Fleming published his discovery in 1929 in the British Journal of Experimental Pathology, but little attention was paid to his article.
Fleming continued his investigations, but found that cultivating penicillium was quite difficult. After having grown the mold, it was even more difficult to isolate the antibiotic agent.
It was Ernst Chain and Edward Abraham who finally developed the method to isolate and concentrate penicillin.
After the team had developed a method of purifying penicillin to an effective first stable form in 1940, several clinical trials began. Their amazing success inspired the team to develop methods for mass production and distribution in 1945, which was just in time to be of use in World War II.
In fact, several others reported the bacteriostatic effects of Penicillium earlier than Fleming. The use of bread with a blue mold as a means of treating infected wounds was a staple of folk medicine in Europe since the Middle Ages. However, Fleming was the first to discover the properties of the active substance.
The structure of the penicillin molecule inhibits the formation of the peptidoglycan cross-links in the bacterial cell wall, but has no direct effect on cell wall degradation. The relatively small size of the molecule allows it to deeply penetrate the cell wall. In the early days, before resistance developed, penicillin was widely used and effective in treating Staph and Strep infections.
Fleming warned not to use penicillin unless there was a properly diagnosed reason for it to be used, since these are the circumstances under which bacterial resistance to antibiotics develops. In 1942, the first patient was treated for streptococcal septicemia with U.S. made penicillin.

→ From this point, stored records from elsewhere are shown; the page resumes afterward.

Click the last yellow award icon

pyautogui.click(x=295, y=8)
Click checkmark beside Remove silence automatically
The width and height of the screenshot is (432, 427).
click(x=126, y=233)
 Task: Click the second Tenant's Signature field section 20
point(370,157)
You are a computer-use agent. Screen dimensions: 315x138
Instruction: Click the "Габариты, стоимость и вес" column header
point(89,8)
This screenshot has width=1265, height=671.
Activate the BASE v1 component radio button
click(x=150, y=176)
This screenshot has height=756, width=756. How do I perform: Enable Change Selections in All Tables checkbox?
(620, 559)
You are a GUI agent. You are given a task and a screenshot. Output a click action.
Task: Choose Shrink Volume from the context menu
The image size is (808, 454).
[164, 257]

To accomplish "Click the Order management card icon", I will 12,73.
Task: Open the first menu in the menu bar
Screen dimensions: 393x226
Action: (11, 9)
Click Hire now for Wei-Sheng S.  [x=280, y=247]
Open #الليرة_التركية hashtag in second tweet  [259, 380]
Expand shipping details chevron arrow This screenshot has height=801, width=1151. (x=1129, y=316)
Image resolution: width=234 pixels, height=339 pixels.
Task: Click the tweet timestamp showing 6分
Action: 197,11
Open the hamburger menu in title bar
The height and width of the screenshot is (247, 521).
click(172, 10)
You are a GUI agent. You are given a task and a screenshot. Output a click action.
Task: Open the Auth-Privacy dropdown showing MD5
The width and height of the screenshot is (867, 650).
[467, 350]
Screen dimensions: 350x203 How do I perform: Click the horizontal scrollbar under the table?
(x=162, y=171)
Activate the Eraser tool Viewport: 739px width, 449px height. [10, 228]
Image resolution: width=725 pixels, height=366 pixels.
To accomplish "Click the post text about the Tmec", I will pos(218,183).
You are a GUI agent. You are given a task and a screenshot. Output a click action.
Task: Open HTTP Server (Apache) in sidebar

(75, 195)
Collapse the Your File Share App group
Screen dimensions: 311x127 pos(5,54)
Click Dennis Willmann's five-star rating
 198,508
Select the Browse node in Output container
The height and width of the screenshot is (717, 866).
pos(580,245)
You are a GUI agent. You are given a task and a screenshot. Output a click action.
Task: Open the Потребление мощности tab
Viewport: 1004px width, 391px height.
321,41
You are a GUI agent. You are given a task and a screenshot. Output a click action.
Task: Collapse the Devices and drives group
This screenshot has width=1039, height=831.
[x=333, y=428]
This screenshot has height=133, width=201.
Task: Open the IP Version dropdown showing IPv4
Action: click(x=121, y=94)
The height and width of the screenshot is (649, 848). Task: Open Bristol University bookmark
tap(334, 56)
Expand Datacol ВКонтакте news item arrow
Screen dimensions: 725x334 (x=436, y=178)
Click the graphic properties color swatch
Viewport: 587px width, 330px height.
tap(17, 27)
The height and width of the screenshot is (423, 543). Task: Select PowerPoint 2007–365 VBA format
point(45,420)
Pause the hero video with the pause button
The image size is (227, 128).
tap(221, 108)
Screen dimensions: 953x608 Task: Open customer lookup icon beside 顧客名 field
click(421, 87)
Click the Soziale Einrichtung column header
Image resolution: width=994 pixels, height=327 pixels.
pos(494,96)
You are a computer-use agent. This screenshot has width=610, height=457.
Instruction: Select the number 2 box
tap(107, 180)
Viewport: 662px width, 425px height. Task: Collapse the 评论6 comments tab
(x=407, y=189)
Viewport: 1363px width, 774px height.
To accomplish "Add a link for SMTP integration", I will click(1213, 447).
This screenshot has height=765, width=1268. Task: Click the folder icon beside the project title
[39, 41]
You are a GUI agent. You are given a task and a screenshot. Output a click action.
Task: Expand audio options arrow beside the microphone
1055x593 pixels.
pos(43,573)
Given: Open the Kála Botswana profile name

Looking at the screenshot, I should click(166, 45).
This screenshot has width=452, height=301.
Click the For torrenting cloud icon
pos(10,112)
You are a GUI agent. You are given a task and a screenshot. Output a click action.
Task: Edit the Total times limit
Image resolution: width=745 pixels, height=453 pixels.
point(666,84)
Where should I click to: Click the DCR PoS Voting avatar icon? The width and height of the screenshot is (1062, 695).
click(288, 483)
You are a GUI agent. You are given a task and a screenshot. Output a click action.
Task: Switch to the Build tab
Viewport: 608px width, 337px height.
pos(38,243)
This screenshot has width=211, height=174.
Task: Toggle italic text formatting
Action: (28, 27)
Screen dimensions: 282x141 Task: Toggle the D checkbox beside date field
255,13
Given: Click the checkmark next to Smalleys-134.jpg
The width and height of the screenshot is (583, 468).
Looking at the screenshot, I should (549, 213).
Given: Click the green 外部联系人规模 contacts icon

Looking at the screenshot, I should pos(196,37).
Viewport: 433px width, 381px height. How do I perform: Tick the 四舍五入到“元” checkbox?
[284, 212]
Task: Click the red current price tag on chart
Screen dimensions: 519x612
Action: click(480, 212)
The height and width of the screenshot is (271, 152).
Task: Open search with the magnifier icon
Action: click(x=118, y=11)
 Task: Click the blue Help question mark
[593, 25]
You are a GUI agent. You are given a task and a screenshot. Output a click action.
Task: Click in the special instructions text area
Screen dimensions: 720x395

By 1945, over 646 billion units per year were being produced. Penicillin is actively excreted, and about 80% of a penicillin dose is cleared from the body within three to four hours of administration
Since this famous discovery in 1928, many more effective antimicrobials have been developed. For his important life saving discovery, he shared the Nobel Prize in Physiology or Medicine in 1945 with Howard Florey and Ernst Chain. And honestly speaking Alexander Fleming will be remembed forever as the discoverer of the first life-saving remedy penicillin.